PreConf – Think Tank: Training Effective International AT Practitioners

Think Tank: Training Effective International AT Practitioners

Anita Pryor, Ben Knowles, Pete Rae and Cathryn Carpenter

When: 24/08/2018 at 10.30am
Format: 3 Days (2 nights)
Where: 213 Chifley Rd BELL NSW - in the Blue Mountains near Mt Victoria

Overview

ALL PLACES FULL

This workshop will be voluntarily hosted by the Adventure Works Australia teaching team.

The specific aims of this workshop will be co-developed at the outset, and the workshop will be co-facilitated in order to meet agreed aims. What better place to do this than a cave?!

See below for:

  • Cave Scholarship Applications
  • Information for Registered Participants 

The Cave Think Tank will take place in an incredible cave surrounded by natural bushland west of Sydney.

The central aim is to develop shared understandings about the essential knowledges and skills needed by AT practitioners across cultures and contexts. From this broad intention, the group will co-develop a process through which we will consider what international AT training programs should include.

There will be opportunities to hear from all participants, including how AT intersects with our work and life, and our ideas on how to train safe and effective AT practitioners for international contexts.

A possible workshop outcome is development of agreement on the core content of international AT training courses. At a minimum, we expect participants will gain a better understanding of international AT practices and consolidate their personal hopes for AT training in their cultural context.

 

Are you in need of financial assistance to attend?

Click here for information on the Cave Think Tank Scholarship Opportunity

Have you already registered and are you wanting to find out more details?

Click here for Information for Registered Participants


Presenter Information

Ben Knowles

Ben is dedicated to seeing bush adventure therapy become widely available for people from all walks of life who face difficulty or hardship. Ben has experienced and witnessed the self-affirming and life-changing joy of time spent in the bush and the breadth of healing that can accompany this. As a child and young man Ben spent a great deal of time exploring his local bush in the Adelaide hills and the mountains and the forests of central and western Victoria. He grew up living in a country pub, on small farms and in small communities. These early experiences laid a foundation for his therapeutic practice which is grounded in the lived and unfolding experience of people, culture and place. With over 15 years of experience, Ben decided it was time to make good on a long-held plan to begin what is now Adventure Works. More: https://adventureworks.com.au/who-we-are/

Anita Pryor

Anita has been involved in bush adventure therapy since the mid-nineties and has since become a keen practitioner, trainer and researcher.

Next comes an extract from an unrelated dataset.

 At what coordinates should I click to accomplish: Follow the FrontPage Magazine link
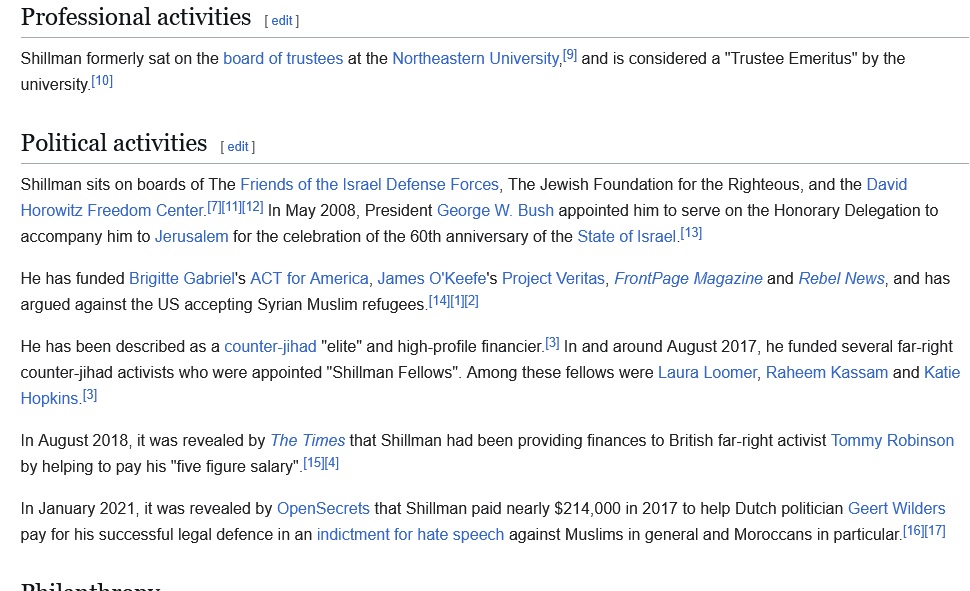688,279
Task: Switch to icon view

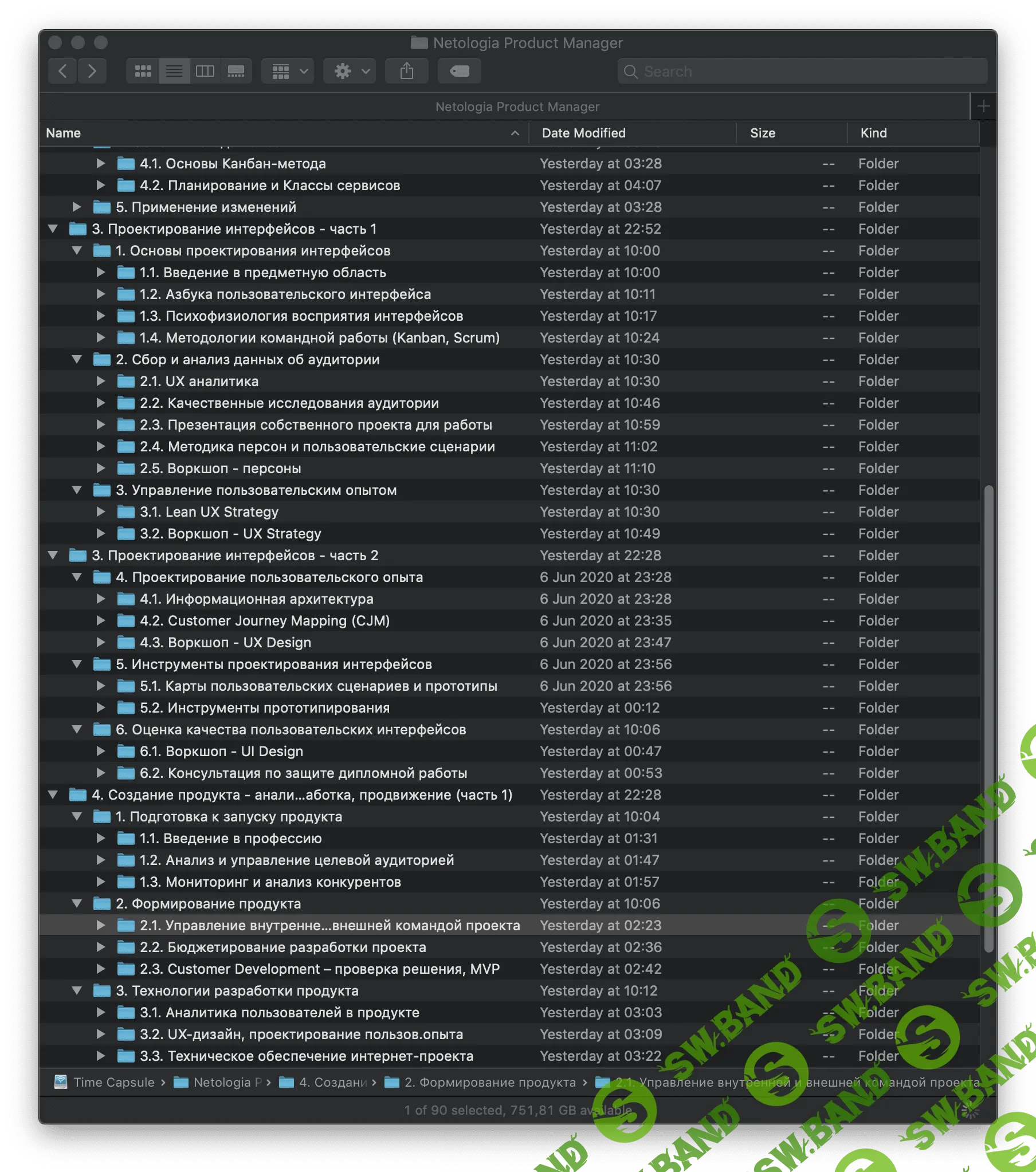Action: 143,71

At a young age, Anita noticed that adventuring with friends and family in natural environments made her feel good, and she wanted to share that with other people. After over two decades of doing just that, Adventure Works is her way of putting it all together. She wants to increase uses of outdoor adventure for therapy and expand people’s opportunity to experience the healing potential of BAT. Anita’s approach comes from the belief that humans benefit from contact with nature and that ‘good therapy’ is not something ‘done’ to another person, but co-created. More: https://adventureworks.com.au/who-we-are/

Pete Rae

Pete has worked professionally as an outdoor leader, educator and practitioner in BAT for over 20 years and has enjoyed his own personal adventures in the outdoors for nearly 40 years. He brings experience in program development, administration and management to the Adventure Works team, and has helped establish program operations. Pete has worked across a range of outdoor activity disciplines and modes of delivery with children, young people and adults, in groups and with individuals. In his spare time Pete works on his family’s organic hobby farm and escapes for adventures in Tasmania’s fantastic outdoors with his family. More: https://adventureworks.com.au/who-we-are/

Cathryn Carpenter

Cathryn has been committed to working with people in the outdoors for health and wellbeing outcomes since the early 1980s. Developing innovative curriculum, subjects and courses in secondary and tertiary educational institutions across a range of faculties has been the focus of her working career.  Now semi retired, Cathryn has been working with the Adventure Works team and AABAT in the development of community-based qualifications that are collectively constructed to enhance professional learning processes and outcomes. She is passionate about expanding our understandings about human-nature connections and exploring cultural and international similarities and differences in adventure therapy.